The COVID-19 pandemic has spurred further changes in credentialing. In recent years, due to the surge in demand for healthcare professionals during the pandemic, healthcare credentialing processes have had to evolve to meet the so-called “new normal.” Many health plans, hospitals, healthcare facilities, and other organizations have sought ways to speed up their credentialing process to quickly onboard skilled and qualified healthcare providers. Meanwhile, other organizations have initiated emergency credentialing protocols to streamline the deployment of healthcare providers to areas in need. This evolution has highlighted the importance of effective credentialing procedures and prompted the creation of new strategies and technologies to hasten this crucial yet tedious process.
Provider credentialing is an essential process that serves as a crucial link between health plans, organizations, healthcare providers, and patients, verifying that healthcare professionals meet the necessary standards of competence and ethics to provide safe and high-quality patient care. It establishes the foundation of trust between healthcare providers, health plans, and patients. Practitioner credentialing also serves to safeguard the organization’s reputation, minimize risk exposure, and uphold their commitment to delivering high-quality care to their members. For healthcare providers, it helps to validate their skills, training, and professional background and opens up new opportunities by enabling them to participate in various health plan networks and expand their patient base. Most importantly, credentialing helps give patients confidence that their healthcare provider has met the necessary standards of competence, training, and ethics to provide quality care.
In order to ensure that healthcare providers in their jurisdiction meet defined standards of training, safety, and quality, regulators and other agencies work in conjunction to set standards and requirements that serve as certifications of quality for credentialed providers.Several entities set these standards, including but not limited to:
Credentialing is a complex process in which healthcare providers, health plans and organizations, healthcare facilities, and credentialing verification organizations all play a role. With multiple steps and multiple opportunities for mistakes or errors, provider credentialing can often stretch out over weeks or even months, much to the dissatisfaction of all parties involved. To provide an overview, here are the key steps in the provider credentialing process.

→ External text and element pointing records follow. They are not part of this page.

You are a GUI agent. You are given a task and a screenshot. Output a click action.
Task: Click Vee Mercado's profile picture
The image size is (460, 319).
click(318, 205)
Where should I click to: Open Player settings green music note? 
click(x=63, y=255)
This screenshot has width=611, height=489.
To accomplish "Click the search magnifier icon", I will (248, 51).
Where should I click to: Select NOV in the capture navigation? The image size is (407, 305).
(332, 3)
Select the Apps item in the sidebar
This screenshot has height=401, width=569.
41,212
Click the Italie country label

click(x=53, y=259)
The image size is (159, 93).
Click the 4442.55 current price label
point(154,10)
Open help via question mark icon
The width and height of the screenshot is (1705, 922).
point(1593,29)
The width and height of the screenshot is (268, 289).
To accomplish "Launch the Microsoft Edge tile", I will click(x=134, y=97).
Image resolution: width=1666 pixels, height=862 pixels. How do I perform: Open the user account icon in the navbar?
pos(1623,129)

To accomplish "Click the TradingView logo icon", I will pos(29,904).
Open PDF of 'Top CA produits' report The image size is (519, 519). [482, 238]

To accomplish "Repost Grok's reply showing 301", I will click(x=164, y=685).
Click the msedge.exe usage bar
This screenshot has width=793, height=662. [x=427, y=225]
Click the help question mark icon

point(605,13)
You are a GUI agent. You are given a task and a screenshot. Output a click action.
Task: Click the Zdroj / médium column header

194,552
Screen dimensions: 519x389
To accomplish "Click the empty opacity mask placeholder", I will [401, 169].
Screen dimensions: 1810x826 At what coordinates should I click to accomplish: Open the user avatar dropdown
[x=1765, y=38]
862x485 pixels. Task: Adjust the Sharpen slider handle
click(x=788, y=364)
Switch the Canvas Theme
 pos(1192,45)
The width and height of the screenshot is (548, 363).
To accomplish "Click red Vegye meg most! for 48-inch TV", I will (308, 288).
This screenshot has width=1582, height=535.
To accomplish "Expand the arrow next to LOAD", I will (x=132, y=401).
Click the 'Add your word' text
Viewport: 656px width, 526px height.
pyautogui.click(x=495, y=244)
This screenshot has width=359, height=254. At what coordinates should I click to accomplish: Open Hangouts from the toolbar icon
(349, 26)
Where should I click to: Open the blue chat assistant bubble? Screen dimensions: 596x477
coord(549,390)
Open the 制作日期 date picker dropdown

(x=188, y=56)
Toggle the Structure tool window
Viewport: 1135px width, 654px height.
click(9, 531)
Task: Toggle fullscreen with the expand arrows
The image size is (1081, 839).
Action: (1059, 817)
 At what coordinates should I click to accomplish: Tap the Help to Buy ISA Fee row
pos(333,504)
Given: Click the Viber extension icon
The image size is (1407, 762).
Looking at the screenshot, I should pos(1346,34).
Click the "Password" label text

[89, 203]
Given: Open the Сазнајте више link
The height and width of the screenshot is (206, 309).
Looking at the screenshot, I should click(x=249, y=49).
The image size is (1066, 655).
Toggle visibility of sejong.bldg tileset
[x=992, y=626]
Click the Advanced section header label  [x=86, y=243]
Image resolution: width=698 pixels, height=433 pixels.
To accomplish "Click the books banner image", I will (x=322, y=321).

Credentialing can take place at many levels of the healthcare system. An individual may choose to apply for credentialing from a hospital, provider group, or directly to a healthcare network. As an example, health plans credential provider groups or healthcare facilities to ensure they meet the standards of the networks they operate. Once one of these individuals or entities decides they would like to join a healthcare network or system, they complete a credentialing application.
The application provides the organization with information that accurately summarizes their qualifications. In the case of individuals, it will include their education, training, certifications, experience, licensure, and other details that could impact an organization’s decision to approve them, such as any past disciplinary actions, suspensions. In the case of a facility or provider group, the information required will be different, but will serve the same purpose: to assess the entity’s qualifications to provide quality healthcare. This self-reporting task can be complex and time-consuming, but it’s vital that the application be filled out correctly, because incomplete or inaccurate data is one of the most common challenges in the credentialing process resulting in lengthy turn-around-times.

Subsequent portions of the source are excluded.